(Entries on where items appear)
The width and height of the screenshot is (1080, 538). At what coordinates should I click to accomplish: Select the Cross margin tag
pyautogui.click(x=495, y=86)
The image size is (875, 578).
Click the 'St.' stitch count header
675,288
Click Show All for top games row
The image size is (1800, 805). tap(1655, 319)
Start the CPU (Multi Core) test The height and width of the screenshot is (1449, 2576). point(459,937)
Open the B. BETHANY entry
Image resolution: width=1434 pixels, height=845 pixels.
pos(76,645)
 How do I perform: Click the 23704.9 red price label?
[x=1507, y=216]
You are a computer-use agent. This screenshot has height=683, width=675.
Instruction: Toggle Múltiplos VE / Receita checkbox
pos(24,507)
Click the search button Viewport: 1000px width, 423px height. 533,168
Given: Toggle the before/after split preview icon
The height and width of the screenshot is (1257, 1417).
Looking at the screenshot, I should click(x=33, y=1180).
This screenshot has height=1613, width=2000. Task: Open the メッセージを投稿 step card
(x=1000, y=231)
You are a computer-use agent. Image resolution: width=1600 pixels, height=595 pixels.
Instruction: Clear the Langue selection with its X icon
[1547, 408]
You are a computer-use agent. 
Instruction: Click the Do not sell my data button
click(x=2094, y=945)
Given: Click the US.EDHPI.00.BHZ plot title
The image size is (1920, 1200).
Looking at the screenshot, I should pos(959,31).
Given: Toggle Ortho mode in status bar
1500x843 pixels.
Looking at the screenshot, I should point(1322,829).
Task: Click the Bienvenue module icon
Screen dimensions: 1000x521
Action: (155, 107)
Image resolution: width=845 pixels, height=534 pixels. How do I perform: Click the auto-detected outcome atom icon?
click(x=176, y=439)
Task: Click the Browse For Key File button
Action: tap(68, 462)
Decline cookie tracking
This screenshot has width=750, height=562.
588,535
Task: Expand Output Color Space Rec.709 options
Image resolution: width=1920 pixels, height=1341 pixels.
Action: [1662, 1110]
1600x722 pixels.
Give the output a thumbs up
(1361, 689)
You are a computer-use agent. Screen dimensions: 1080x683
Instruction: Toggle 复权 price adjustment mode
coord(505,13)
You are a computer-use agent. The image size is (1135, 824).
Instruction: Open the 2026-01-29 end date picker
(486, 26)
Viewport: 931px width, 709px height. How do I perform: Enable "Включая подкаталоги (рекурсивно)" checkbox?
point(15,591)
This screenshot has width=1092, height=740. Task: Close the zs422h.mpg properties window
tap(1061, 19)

Request » Reproduce all of the rows above, replacing each occurrence of "Instruction" with "Directive" and leaving every other part unchanged.

Finished task »
The width and height of the screenshot is (1080, 538). At what coordinates should I click to accomplish: Select the Cross margin tag
pyautogui.click(x=495, y=86)
The image size is (875, 578).
Click the 'St.' stitch count header
675,288
Click Show All for top games row
The image size is (1800, 805). tap(1655, 319)
Start the CPU (Multi Core) test The height and width of the screenshot is (1449, 2576). point(459,937)
Open the B. BETHANY entry
Image resolution: width=1434 pixels, height=845 pixels.
pos(76,645)
 How do I perform: Click the 23704.9 red price label?
[x=1507, y=216]
You are a computer-use agent. This screenshot has height=683, width=675.
Directive: Toggle Múltiplos VE / Receita checkbox
pos(24,507)
Click the search button Viewport: 1000px width, 423px height. 533,168
Given: Toggle the before/after split preview icon
The height and width of the screenshot is (1257, 1417).
Looking at the screenshot, I should click(x=33, y=1180).
This screenshot has height=1613, width=2000. Task: Open the メッセージを投稿 step card
(x=1000, y=231)
You are a computer-use agent. Image resolution: width=1600 pixels, height=595 pixels.
Directive: Clear the Langue selection with its X icon
[1547, 408]
You are a computer-use agent. 
Directive: Click the Do not sell my data button
click(x=2094, y=945)
Given: Click the US.EDHPI.00.BHZ plot title
The image size is (1920, 1200).
Looking at the screenshot, I should pos(959,31).
Given: Toggle Ortho mode in status bar
1500x843 pixels.
Looking at the screenshot, I should point(1322,829).
Task: Click the Bienvenue module icon
Screen dimensions: 1000x521
Action: (155, 107)
Image resolution: width=845 pixels, height=534 pixels. How do I perform: Click the auto-detected outcome atom icon?
click(x=176, y=439)
Task: Click the Browse For Key File button
Action: tap(68, 462)
Decline cookie tracking
This screenshot has width=750, height=562.
588,535
Task: Expand Output Color Space Rec.709 options
Image resolution: width=1920 pixels, height=1341 pixels.
Action: [1662, 1110]
1600x722 pixels.
Give the output a thumbs up
(1361, 689)
You are a computer-use agent. Screen dimensions: 1080x683
Directive: Toggle 复权 price adjustment mode
coord(505,13)
You are a computer-use agent. The image size is (1135, 824).
Directive: Open the 2026-01-29 end date picker
(486, 26)
Viewport: 931px width, 709px height. How do I perform: Enable "Включая подкаталоги (рекурсивно)" checkbox?
point(15,591)
This screenshot has width=1092, height=740. Task: Close the zs422h.mpg properties window
tap(1061, 19)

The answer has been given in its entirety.